LONELY PLANET, BOLIVIA ED. 9, JUNE 2016
LA PAZ: True Grit at 3800 Meters
By Brian Kluepfel
La Paz is a mad carnival of jostling pedestrians, honking, diesel-spewing minivans, street marches and dances, cavalcades of street vendors. It surrounds you, for good or for bad. You’ll love it, you’ll hate it, but you can’t ignore it.
21st century La Paz seems to re-invent itself at every turn–new money has brought the jaw-dropping teleferico–a literal subway in the sky which brings you from the heights of El Alto to the depths of Zona Sur in the blink of an eye. A sleek new express bus system, PumaKatari, gets commuters home and back quicker than ever before. Standing hotels are remodeled at a manic pace, and new boutique hotels are springing up like rows of altiplano corn.
Coming from the Bolivian countryside, you’ll be struck by the gritty city reality. It’s the urban jungle, baby. Diesel, dust, and detritus. Blinding altiplano sun, cold cavernous corners of Dickensian darkness.
Sharp-suited businessmen, machine gun toting bank guards and balaclava-camouflaged shoeshine boys. Lung-busting inclines terminate in peaceful plazas.
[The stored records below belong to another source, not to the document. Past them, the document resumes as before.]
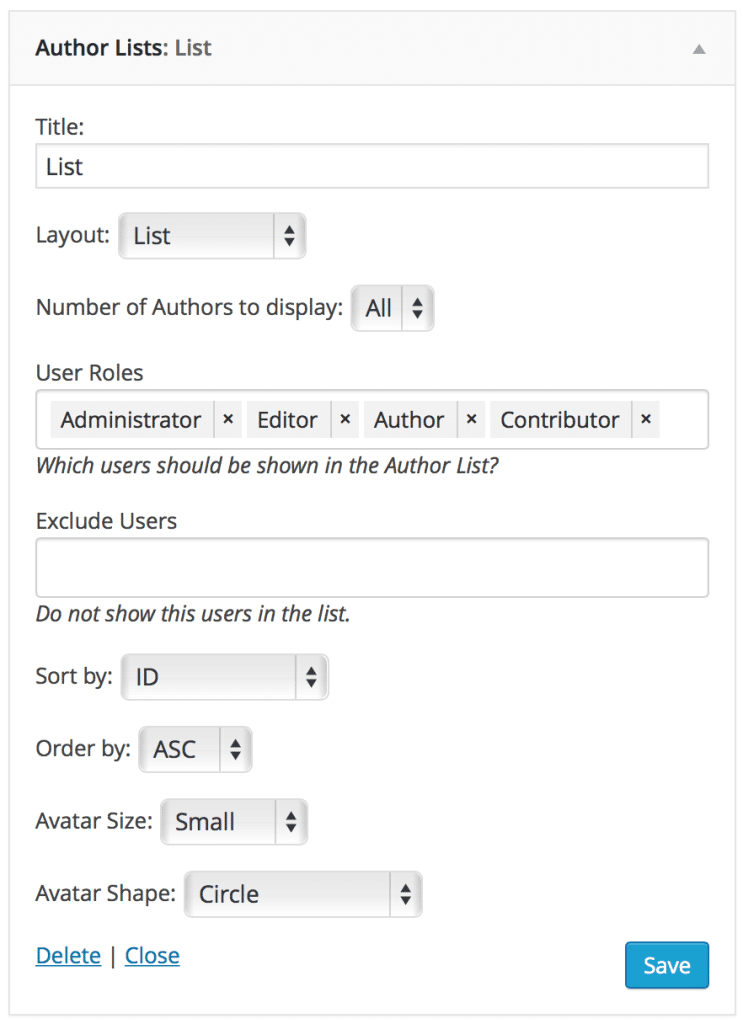Click the Close link

click(152, 956)
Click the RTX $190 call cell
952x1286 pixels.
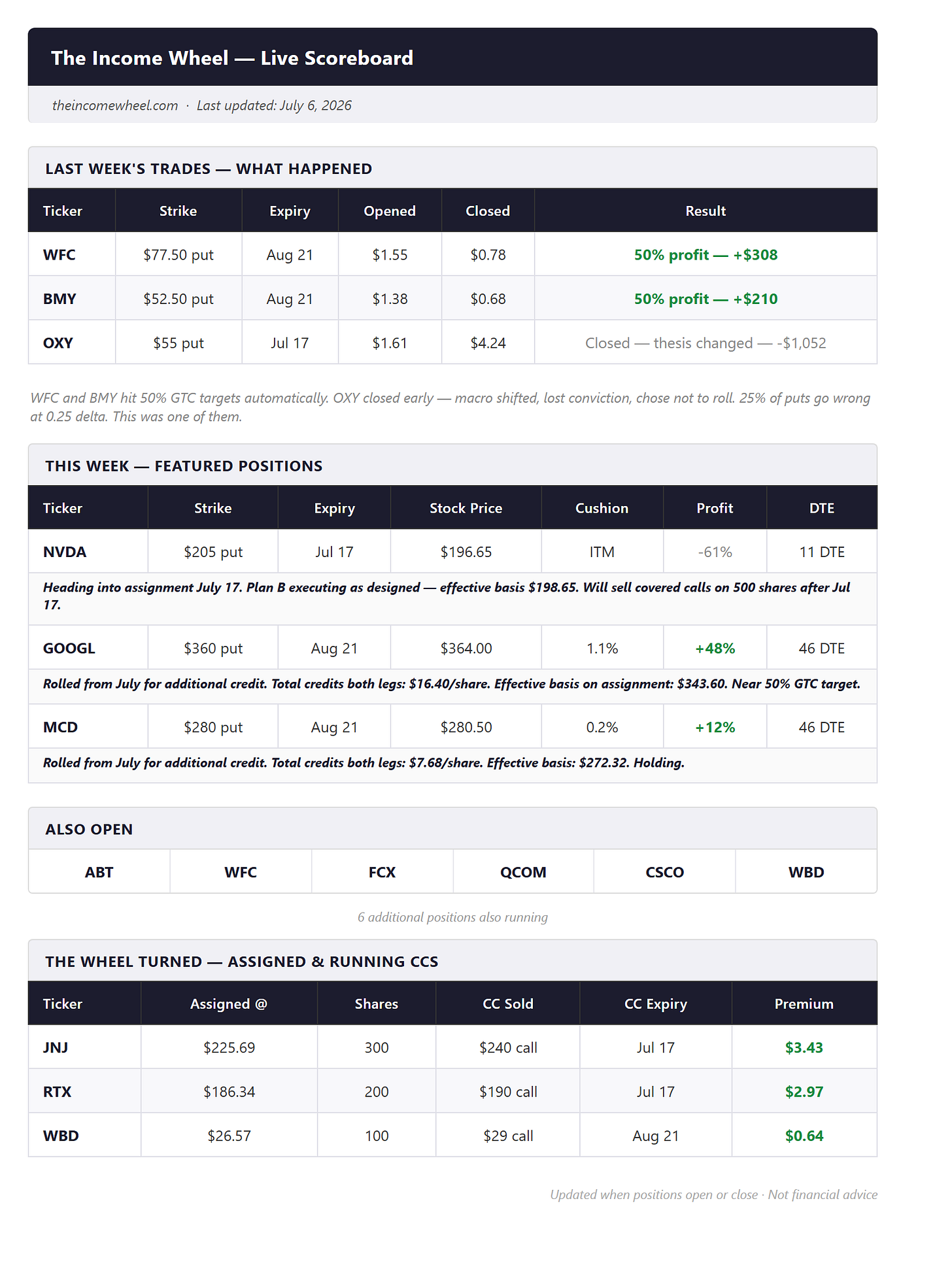coord(508,1091)
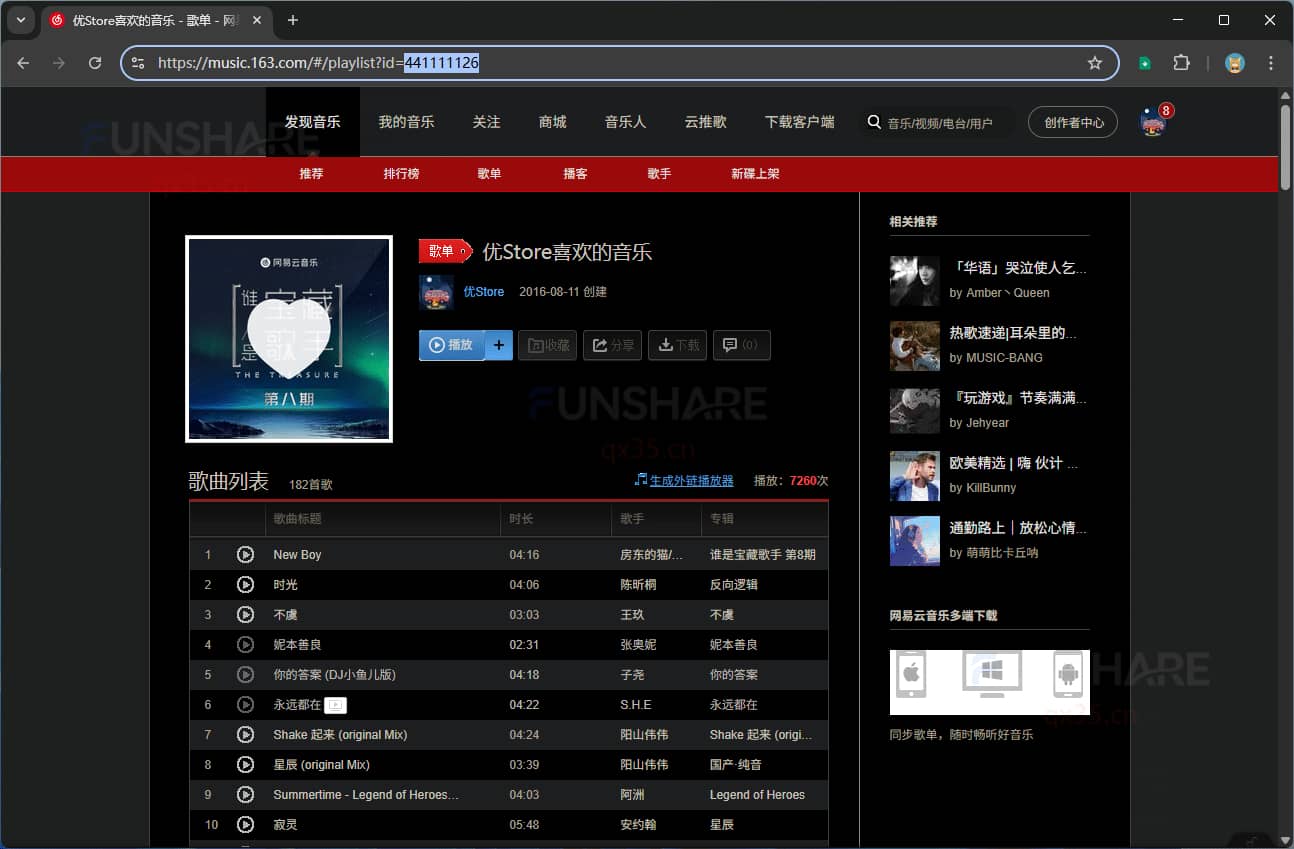Open the MV icon next to 永远都在

point(335,705)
You can get anything here, from the cheap-but-hearty pork sandwich de chola and ubiquitous salteña to Asian and European fare.. Sushi and shishkabob sits comfortably alongside mote and potato-based meals on the capital’s gastronomic smorgasbord.
La Paz is a city of Gothic proportions, world-class views and a multi-ethnic cultural imprint unique to the Americas. It’s sinister and serendipitous – often at the same time. While there’s plenty of petty crime, traffic and pollution, La Paz is somehow so unique and so odd that it could very well become the highlight of your trip.
Most of the city lies within a preposterously steep valley at around 3660m. Medieval-looking buildings ascend the slopes with Seussian haphazardness finally spilling over the edge into the rough commerce hub of El Alto, while to the south the three-peaked Illimani (6402m/21,003ft) watches over it all in stately serenity.
A few days wandering the frenetic markets, high-quality museums, crafts stalls, cloistered nightclubs and winding alleyways will not disappoint. This is also the staging center for many hikes, bike trips and excursions into the fascinating Andean wilderness areas that surround the city.